Y acá no estoy hablando sobre si tal restorán está mejor en el ranking tal de pavada o si hay muchos dentro del top no sé cuanto pero no tantos dentro del top tres. Y tampoco lo planteo desde un lugar despreciativo o de altanería, sino desde un humilde análisis de la concepción de la individualidad actual y sus repercusiones en la cocina. Quizás, en su momento, las hermanas Cóncaro al frente de Tomo I, luego, a mediados de los 00’ Martitegui o incluso, Aramburu, un par de años después, lo hayan intentado con éxito. El último restorán argentino que me sorprendió por su técnica y exactitud, por su aspiración, fue El Papagayo, sin prensa, sin ranking; un pequeño salón en el centro de Córdoba Capital. Sin embargo, hoy nadie rompe verdaderamente el molde, apuesta, y por tanto, resigna todo por ser el mejor.
Quizás, el auge de la cocina producto haya ayudado a estimular este nuevo fenómeno de conformismo y puesta en valor de la banalidad del bien. El producto se impuso sobre la preparación, lo simple sobre lo complejo y la materia sobre el cocinero. La cocina de producto es lo que prima en los grandes restoranes del mundo y, cuando no está perfectamente ejecutada puede ser un fiasco: se transforma rápidamente en un plato sumamente simple y sin gracia ofrecido como una gran obra.

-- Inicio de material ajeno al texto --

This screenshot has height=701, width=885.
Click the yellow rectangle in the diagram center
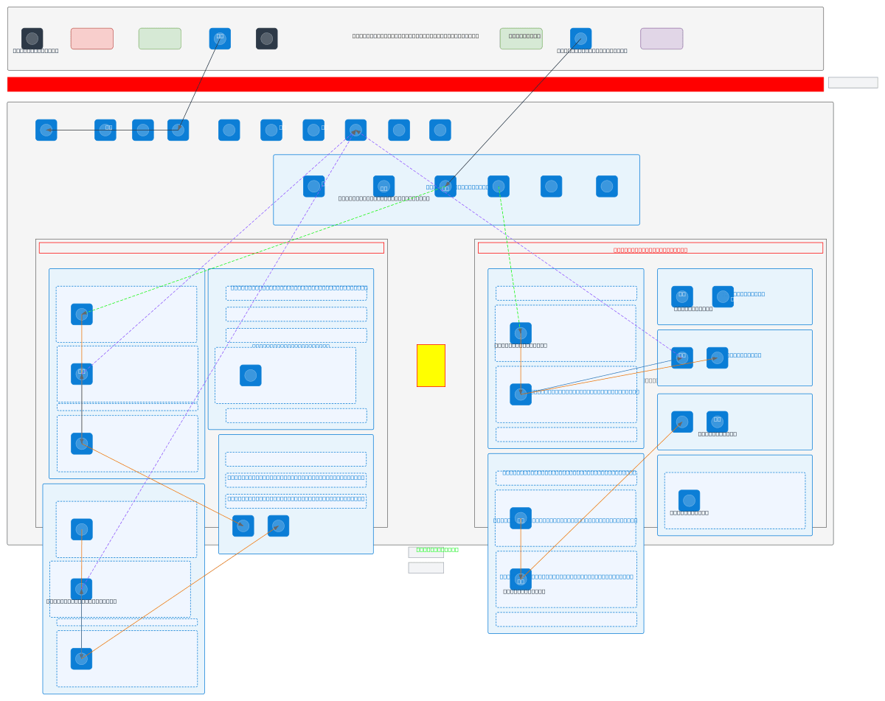431,365
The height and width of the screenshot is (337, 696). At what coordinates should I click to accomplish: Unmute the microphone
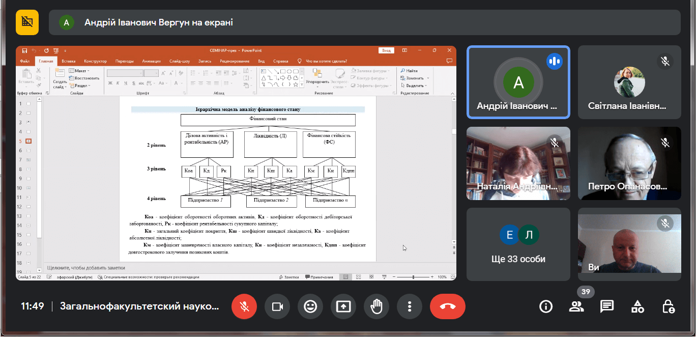point(244,306)
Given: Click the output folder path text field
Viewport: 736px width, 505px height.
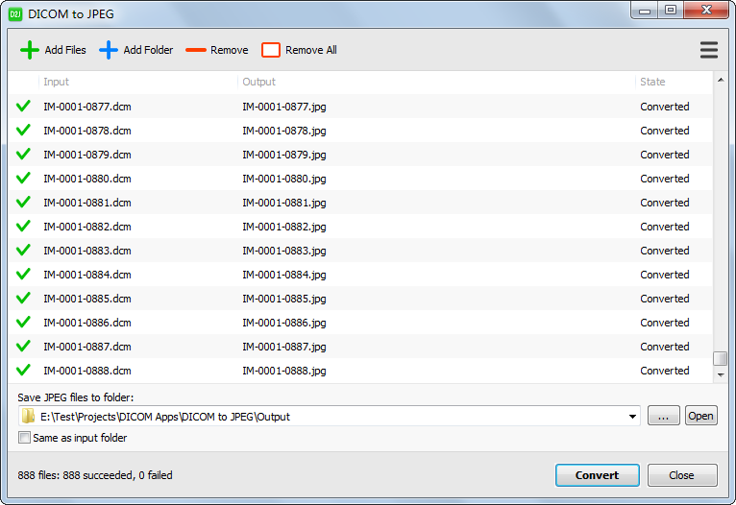Looking at the screenshot, I should click(x=327, y=417).
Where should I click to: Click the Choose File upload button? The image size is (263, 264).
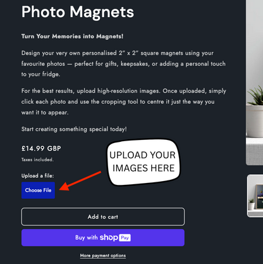[x=38, y=190]
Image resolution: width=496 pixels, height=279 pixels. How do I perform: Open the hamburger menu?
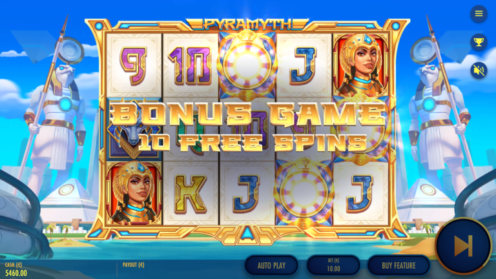point(479,14)
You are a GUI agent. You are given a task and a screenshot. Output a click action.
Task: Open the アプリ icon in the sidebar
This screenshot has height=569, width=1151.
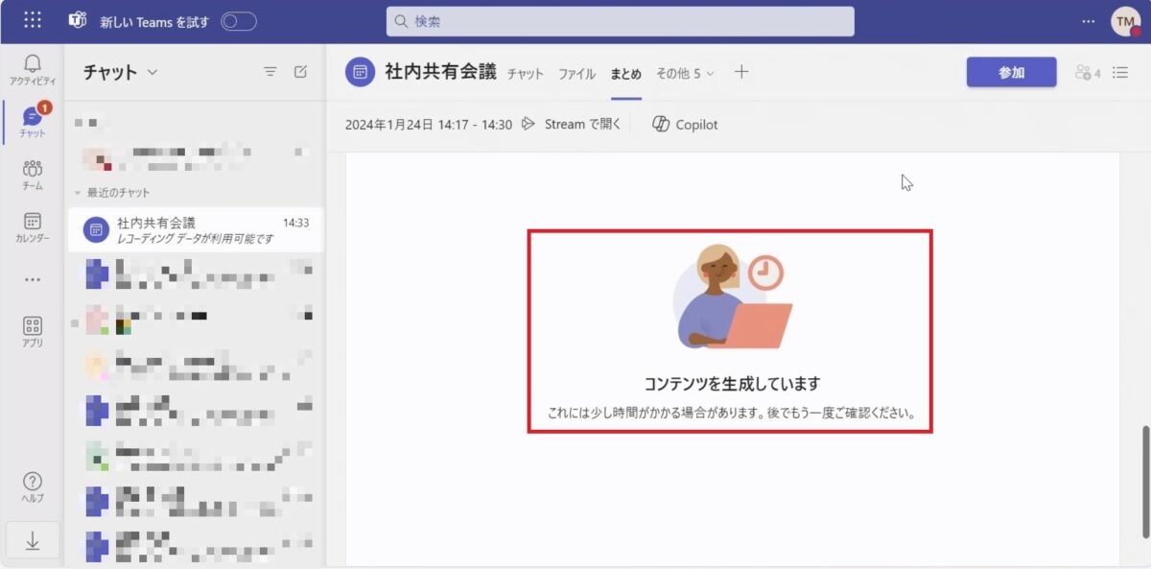[33, 326]
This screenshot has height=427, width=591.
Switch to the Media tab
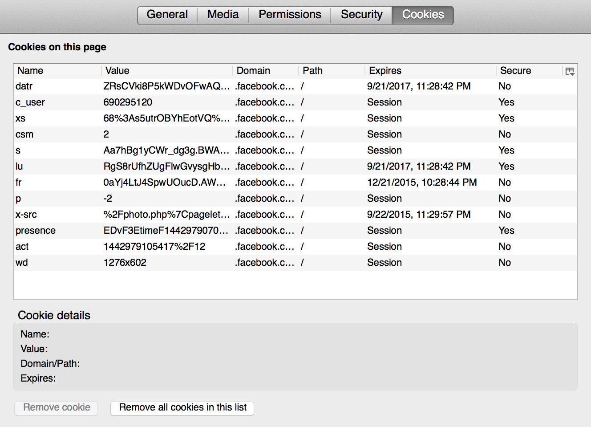click(223, 15)
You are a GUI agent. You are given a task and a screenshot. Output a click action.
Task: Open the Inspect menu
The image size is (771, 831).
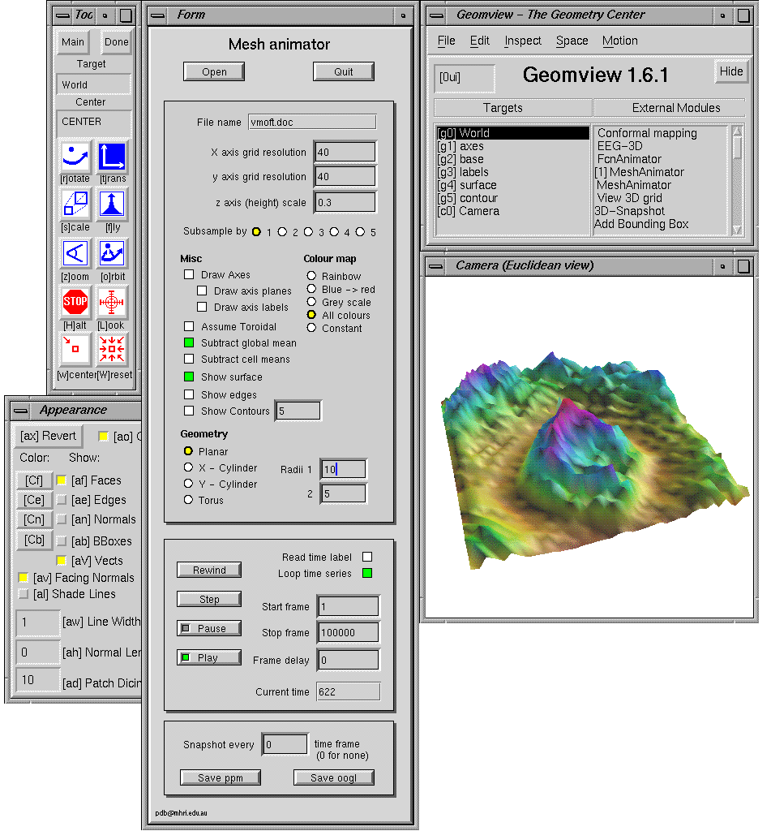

Muchas veces, a los cocineros nos toca simplemente no arruinar el producto. Y esto, ayuda a producir restoranes muy buenos pero difícilmente excepcionales o asombrosos. Sobre todo en un país donde todavía el producto no es realmente excepcional en la mayoría de los casos.
Otro fenómeno que es causa y a la vez consecuencia del conformismo es el actual boom de los “platitos”. Es muy difícil encontrar un cocinero argentino joven que se arriesgue a preparar entradas, platos, un menú de quince pasos, una sucesión muy planeada de sabores y contrastes. Suelen ofrecer unos ocho o diez “platitos” y proponer que el comensal se elija su propia aventura, desligándose de toda responsabilidad. El gran cocinero debe elegir por el comensal, decir qué tiene que comer esa noche, de qué manera, en qué orden y en qué punto. Debe creer y confiar en lo que hace y suponer que el cliente lo eligió y pagará por la experiencia que solo él puede darle; la mejor experiencia posible.
Es verdad que hay que estar verdaderamente loco, apasionado y seguro de lo que uno quiere para intentar ser el mejor cocinero y soportar esa presión y autoexigencia por algunos años, pero hasta hace algunas décadas había algunas personas que incluso lo elegían. Suponían que el reconocimiento y la realización justificaban el esfuerzo, se sacrificaban cada día a cada hora dejando de lado todo lo demás. El más grande cocinero del último siglo, Ferrán Adriá, aguantó hasta los 49 años, pero con eso le sobró para trascender. Pero hoy, parece que la búsqueda de la perfección dejó de ser una elección o al menos, elegir pagar su costo.